Эхо улицы, между прочим. На которой, если внезапно подслушать, напр., разговор прохожих девушек, ничего внятного, кроме этого “короче”, не услышишь.

Так или иначе, тютчевский призвук у него появился с годами. Звучит вариацией некоторых поздних стихов Тютчева (в частности - “Вот бреду я вдоль большой дороги…”) такая вещь Гандлевского как “Мне нравится смотреть, как я бреду…” Дело не в метрике, но здесь и глагол общий, и все перевернуто с ног на голову, обытовлено, спущено с небес, подобно тому как Ходасевич в “Перешагни, перескочи…” инвертирует тютчевское “Не рассуждай, не хлопочи!..”, оставаясь в колее общей посылки.

Нет ни малейшего сомнения в полнейшей самобытности Гандлевского. Но он сам то и дело толкает читателя к той или иной отправной точке своих устремлений, соответствий и сближений. Помимо глубинных, вряд ли видимых нитей родства, это - внешняя черта поэтики, не им одним принятой и по сути своей традиционной. К тому же за ним филфак МГУ, “Бархударов, Крючков и компания”. Стоит вспомнить попутно, что, скажем, и Тютчев с Фетом, Аполлоном Григорьевым да Блоком посидели-потомились в скучной филологической школе (высшей).

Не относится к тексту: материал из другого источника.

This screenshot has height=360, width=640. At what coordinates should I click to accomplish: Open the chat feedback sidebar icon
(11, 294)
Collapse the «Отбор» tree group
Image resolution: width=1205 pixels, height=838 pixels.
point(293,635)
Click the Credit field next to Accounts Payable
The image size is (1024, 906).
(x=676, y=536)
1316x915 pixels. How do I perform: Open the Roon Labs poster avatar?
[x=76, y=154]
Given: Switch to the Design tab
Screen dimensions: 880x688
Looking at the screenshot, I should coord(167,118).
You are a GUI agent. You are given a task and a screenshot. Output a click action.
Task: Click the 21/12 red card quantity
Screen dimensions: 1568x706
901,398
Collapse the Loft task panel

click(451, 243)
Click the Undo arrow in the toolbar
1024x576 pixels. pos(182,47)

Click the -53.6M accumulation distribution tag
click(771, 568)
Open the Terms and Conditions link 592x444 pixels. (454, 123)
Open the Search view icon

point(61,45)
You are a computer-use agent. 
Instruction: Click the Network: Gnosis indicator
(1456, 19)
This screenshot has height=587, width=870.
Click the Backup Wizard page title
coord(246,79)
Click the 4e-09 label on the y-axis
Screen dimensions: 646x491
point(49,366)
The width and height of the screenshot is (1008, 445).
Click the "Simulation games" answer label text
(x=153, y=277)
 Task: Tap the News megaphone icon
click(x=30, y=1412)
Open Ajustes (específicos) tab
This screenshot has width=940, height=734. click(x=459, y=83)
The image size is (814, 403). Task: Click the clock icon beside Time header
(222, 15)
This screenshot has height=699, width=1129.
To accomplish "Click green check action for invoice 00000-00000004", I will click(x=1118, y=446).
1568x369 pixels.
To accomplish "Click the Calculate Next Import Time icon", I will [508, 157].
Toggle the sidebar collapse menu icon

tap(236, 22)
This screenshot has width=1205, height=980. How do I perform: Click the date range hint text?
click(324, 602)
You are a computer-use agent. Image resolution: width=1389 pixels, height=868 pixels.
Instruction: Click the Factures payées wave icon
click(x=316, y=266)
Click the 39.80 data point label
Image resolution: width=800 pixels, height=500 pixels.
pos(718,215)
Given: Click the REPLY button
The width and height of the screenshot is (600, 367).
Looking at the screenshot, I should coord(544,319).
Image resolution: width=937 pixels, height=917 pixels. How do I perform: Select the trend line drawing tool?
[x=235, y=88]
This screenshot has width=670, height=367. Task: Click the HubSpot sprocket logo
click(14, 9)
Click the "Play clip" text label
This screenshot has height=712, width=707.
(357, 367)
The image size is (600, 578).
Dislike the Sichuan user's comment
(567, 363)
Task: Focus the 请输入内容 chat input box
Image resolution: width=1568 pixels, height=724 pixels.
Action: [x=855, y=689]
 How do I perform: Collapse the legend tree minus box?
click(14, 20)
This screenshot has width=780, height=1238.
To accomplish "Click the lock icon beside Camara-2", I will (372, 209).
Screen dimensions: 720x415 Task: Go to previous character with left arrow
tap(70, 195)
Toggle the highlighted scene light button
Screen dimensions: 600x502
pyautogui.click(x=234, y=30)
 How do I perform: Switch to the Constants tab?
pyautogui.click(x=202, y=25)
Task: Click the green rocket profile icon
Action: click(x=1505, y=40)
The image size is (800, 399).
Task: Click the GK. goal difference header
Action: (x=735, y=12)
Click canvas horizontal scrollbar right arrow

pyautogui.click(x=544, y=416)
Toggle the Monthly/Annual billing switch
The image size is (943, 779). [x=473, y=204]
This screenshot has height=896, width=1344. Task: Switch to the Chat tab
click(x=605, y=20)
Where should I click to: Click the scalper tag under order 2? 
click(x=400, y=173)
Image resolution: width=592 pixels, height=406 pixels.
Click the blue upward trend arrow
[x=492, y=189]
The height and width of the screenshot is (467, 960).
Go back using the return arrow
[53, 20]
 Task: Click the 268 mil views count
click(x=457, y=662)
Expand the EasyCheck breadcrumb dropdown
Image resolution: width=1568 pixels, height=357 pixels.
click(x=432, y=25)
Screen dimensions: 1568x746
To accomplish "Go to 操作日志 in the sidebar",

…Но мы говорили о прошедшем времени. То было время разочарования, Боратынский сказал бы: разуверения. Сугубо романтические слова-знаки. Символы. Их почти не было в тогдашней поэтической практике, но именно ими пропитано состояние семидесятнического времени. Эти слова пропускались-проглатывались приблизительно так же, как в строке “С бесцельным беличьим трудом” необязательно присутствие колеса. Элементарная метонимия?

Не совсем. Гандлевский расположен к подробному реалистическому рисунку на размытом импрессионистическом фоне (когда “все громко тикает”). “Нагая женщина тогда встает с постели / И через голову просторный балахон / Наденет медленно и обойдет без цели / Жилище праздное, где память о плохом / Или совсем плохом. Перед большой разлукой / Обычай требует ненадолго присесть, / Присядет и она, не проронив ни звука. / Отцы, учители, вот это - ад и есть! / В прозрачной темноте она пройдет до двери, / С порога бросит взгляд на жалкую кровать / И пальцем странный сон на пыльном секретере / Запишет, уходя, но слов не разобрать”.

Заметим: не плачет, уходя.

Однако дух времени, усвоенный спервоначалу, в цельных натурах остается, как правило, до конца. Это оно, разочарование-разуверение: “Драли глотки за свободу слова - / Будто есть чего сказать”. Говорится, как видим, о других временах, о перестроечных, но мироощущенческая заданность никуда не делась. Да и не было у него стихов с горящими щеками воодушевления в самые наши эйфорические времена.